• **Problems to solve**:
• A. Update the passage on the Kentucky ethics complaints from "Young said a" to "Robertson and Conway.", changing "colleagues" to "coworkers".
• B. In the passage on the Kentucky ethics complaints, how much gambling income did the unsealed divorce records show Williams had in 2002?

• **Quoted passage**:
Hours later, Democratic Party chairman Dan Logsdon filed the complaint against Williams, accusing him of not reporting his gambling winnings from 2002. As president of the state Senate, Williams is required to periodically file documents listing personal financial information, but Logsdon said gambling winnings that Williams reported on personal income tax returns weren't included on his financial disclosure form.

The discrepancy turned up when a judge unsealed records in an old divorce file that showed that Williams, the state's leading opponent of expanding gambling in Kentucky, had more than $5,000 in gambling income in 2002.

In the complaint, Logsdon charged that Williams intentionally misled the public by failing to report the gambling income.

"These ethical guidelines are easy to follow and are in place for one important reason: so that Kentuckians can trust their government," Logsdon said. "I urge the Legislative Ethics Commission to take swift action on this complaint."

Williams spokeswoman Lourdes Baez-Schrader declined to comment on the allegation. "President Williams hasn't had an opportunity to review this politically motivated complaint," she said. "He looks forward to answering the inquiry."

In addition to the Executive Branch Ethics Commission, Robertson sent his complaint about Beshear's fund-raising to the Registry of Election Finance, asking that agency to also open an investigation.

Beshear spokesman Matt Erwin dismissed Robertson's claim as "gutter politics," saying Young's complaint is based on "unsubstantiated third-party rumors."

Young said a Beshear aide, Charles Geveden, deputy secretary of the Justice and Public Safety Cabinet, told Young's colleagues last December that they could lose their jobs if they didn't contribute $500 each to the re-election campaign. Geveden didn't return a phone call Monday seeking comment.

Young said he felt it necessary to forward his allegations to Robertson and Conway.

"I will be able to retire in March, so at this point in my career, I simply wish to do what I can to expose and change the pervasive practice of extorting political contributions from state employees who should be under pressure to do one thing: serve the people of Kentucky to the best of their abilities," Young wrote in the letter, dated July 27.

Erwin, Beshear's spokesman said that the letter and complaints were released a day after a poll by The Courier-Journal and WHAS-TV showed Beshear leading Republican challenger Williams by 24 percentage points.

[Dataset excerpts]
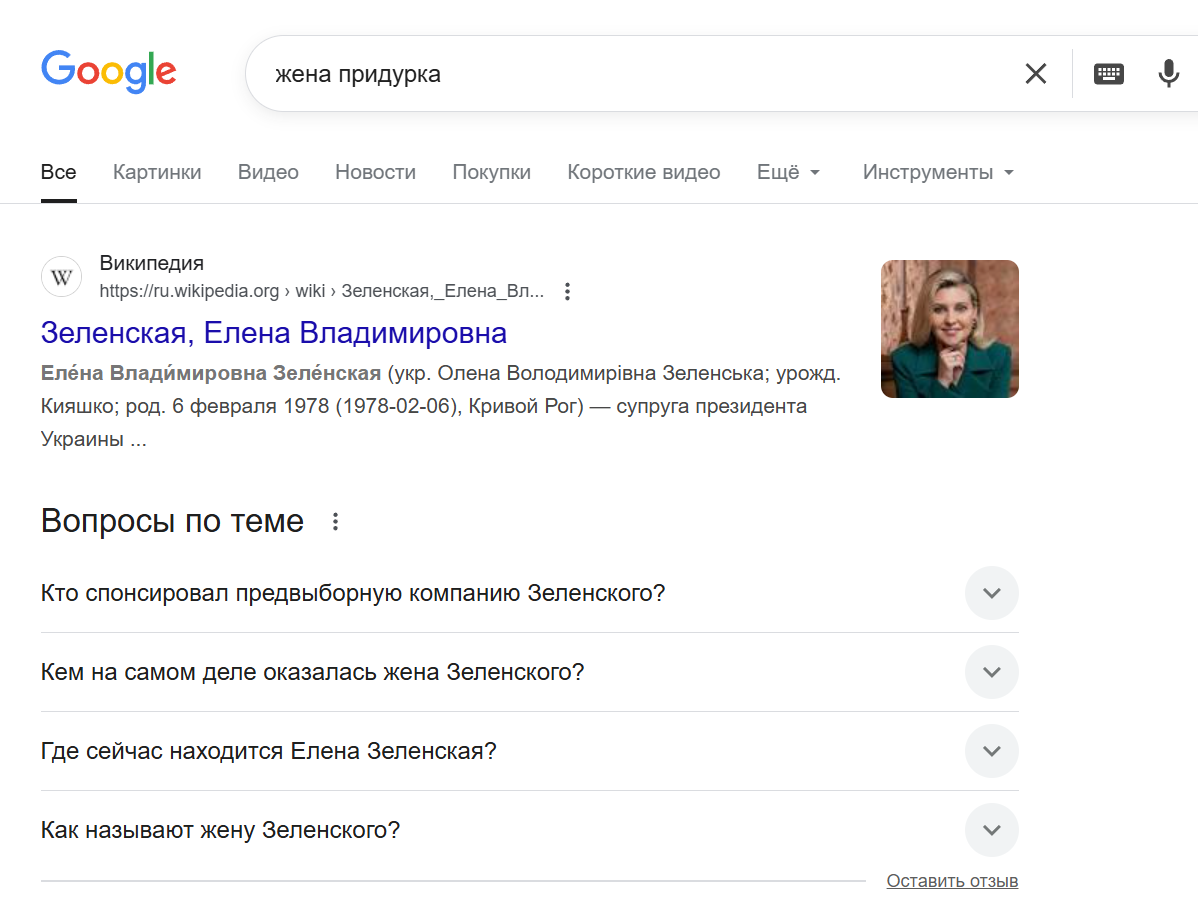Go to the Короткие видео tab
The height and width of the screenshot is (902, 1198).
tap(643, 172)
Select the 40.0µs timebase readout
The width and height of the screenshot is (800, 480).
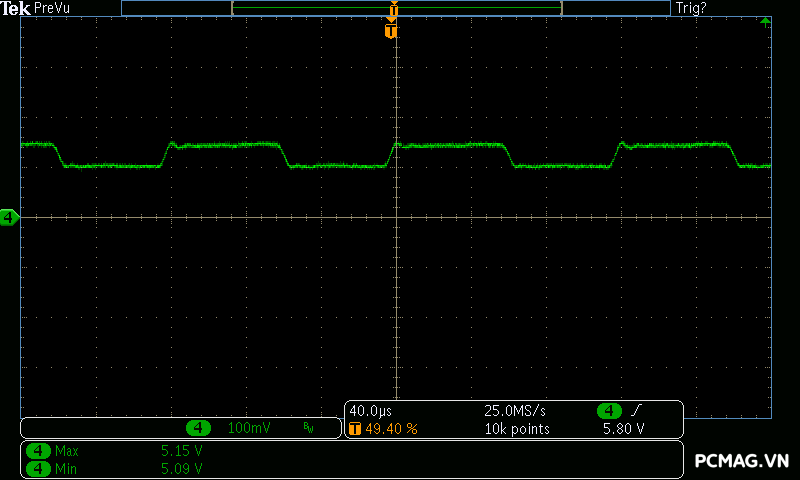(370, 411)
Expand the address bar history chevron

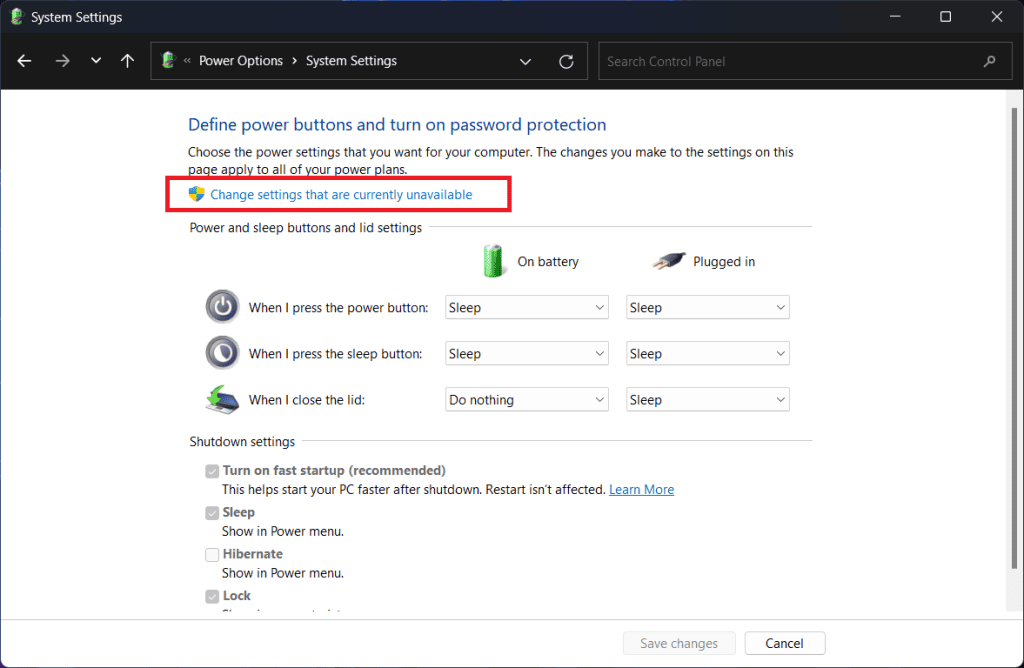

• **Solution set**:
• A.
Young said a Beshear aide, Charles Geveden, deputy secretary of the Justice and Public Safety Cabinet, told Young's coworkers last December that they could lose their jobs if they didn't contribute $500 each to the re-election campaign. Geveden didn't return a phone call Monday seeking comment.

Young said he felt it necessary to forward his allegations to Robertson and Conway.

• B. More than $5,000.